**WHAT IS REQUIRED**
Can you repeat the rows word for word, starting at the line that contains "At what (x,y)" and stopping after the line that contains "from the 'Messages"?

>> Start PROVIDED INFORMATION

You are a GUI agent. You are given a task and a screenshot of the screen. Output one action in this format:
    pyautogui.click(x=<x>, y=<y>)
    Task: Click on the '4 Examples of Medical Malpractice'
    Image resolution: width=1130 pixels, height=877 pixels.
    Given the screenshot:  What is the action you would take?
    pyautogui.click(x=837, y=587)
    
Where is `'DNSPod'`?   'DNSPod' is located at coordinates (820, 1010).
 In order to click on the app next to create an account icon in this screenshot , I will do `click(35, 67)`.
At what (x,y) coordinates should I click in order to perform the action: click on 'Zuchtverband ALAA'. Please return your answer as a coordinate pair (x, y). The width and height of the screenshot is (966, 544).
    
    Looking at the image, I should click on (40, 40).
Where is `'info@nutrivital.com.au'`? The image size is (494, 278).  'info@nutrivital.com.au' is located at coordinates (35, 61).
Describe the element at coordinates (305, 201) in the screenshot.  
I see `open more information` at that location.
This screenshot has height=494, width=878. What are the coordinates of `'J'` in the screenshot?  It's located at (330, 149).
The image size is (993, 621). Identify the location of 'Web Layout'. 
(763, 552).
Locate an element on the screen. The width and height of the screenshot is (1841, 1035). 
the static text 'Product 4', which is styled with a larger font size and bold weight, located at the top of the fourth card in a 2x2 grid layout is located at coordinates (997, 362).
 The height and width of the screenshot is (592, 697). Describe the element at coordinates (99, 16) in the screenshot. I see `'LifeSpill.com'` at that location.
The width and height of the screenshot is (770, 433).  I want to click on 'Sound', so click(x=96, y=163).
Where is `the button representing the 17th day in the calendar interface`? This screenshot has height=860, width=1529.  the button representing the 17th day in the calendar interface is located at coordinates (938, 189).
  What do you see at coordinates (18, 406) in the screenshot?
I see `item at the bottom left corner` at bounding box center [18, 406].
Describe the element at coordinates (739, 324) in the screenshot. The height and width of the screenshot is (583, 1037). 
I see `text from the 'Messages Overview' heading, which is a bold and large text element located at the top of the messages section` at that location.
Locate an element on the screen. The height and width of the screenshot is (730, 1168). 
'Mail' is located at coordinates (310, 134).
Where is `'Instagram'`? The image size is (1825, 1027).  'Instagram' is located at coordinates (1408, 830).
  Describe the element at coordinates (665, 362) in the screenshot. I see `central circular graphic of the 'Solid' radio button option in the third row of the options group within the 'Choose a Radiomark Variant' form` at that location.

>> End PROVIDED INFORMATION

**SOLUTION FOR THIS PROBLEM**
At what (x,y) coordinates should I click in order to perform the action: click on 'Zuchtverband ALAA'. Please return your answer as a coordinate pair (x, y). The width and height of the screenshot is (966, 544).
    
    Looking at the image, I should click on (40, 40).
Where is `'info@nutrivital.com.au'`? The image size is (494, 278).  'info@nutrivital.com.au' is located at coordinates (35, 61).
Describe the element at coordinates (305, 201) in the screenshot.  
I see `open more information` at that location.
This screenshot has height=494, width=878. What are the coordinates of `'J'` in the screenshot?  It's located at (330, 149).
The image size is (993, 621). Identify the location of 'Web Layout'. 
(763, 552).
Locate an element on the screen. The width and height of the screenshot is (1841, 1035). 
the static text 'Product 4', which is styled with a larger font size and bold weight, located at the top of the fourth card in a 2x2 grid layout is located at coordinates (997, 362).
 The height and width of the screenshot is (592, 697). Describe the element at coordinates (99, 16) in the screenshot. I see `'LifeSpill.com'` at that location.
The width and height of the screenshot is (770, 433).  I want to click on 'Sound', so click(x=96, y=163).
Where is `the button representing the 17th day in the calendar interface`? This screenshot has height=860, width=1529.  the button representing the 17th day in the calendar interface is located at coordinates (938, 189).
  What do you see at coordinates (18, 406) in the screenshot?
I see `item at the bottom left corner` at bounding box center [18, 406].
Describe the element at coordinates (739, 324) in the screenshot. The height and width of the screenshot is (583, 1037). 
I see `text from the 'Messages Overview' heading, which is a bold and large text element located at the top of the messages section` at that location.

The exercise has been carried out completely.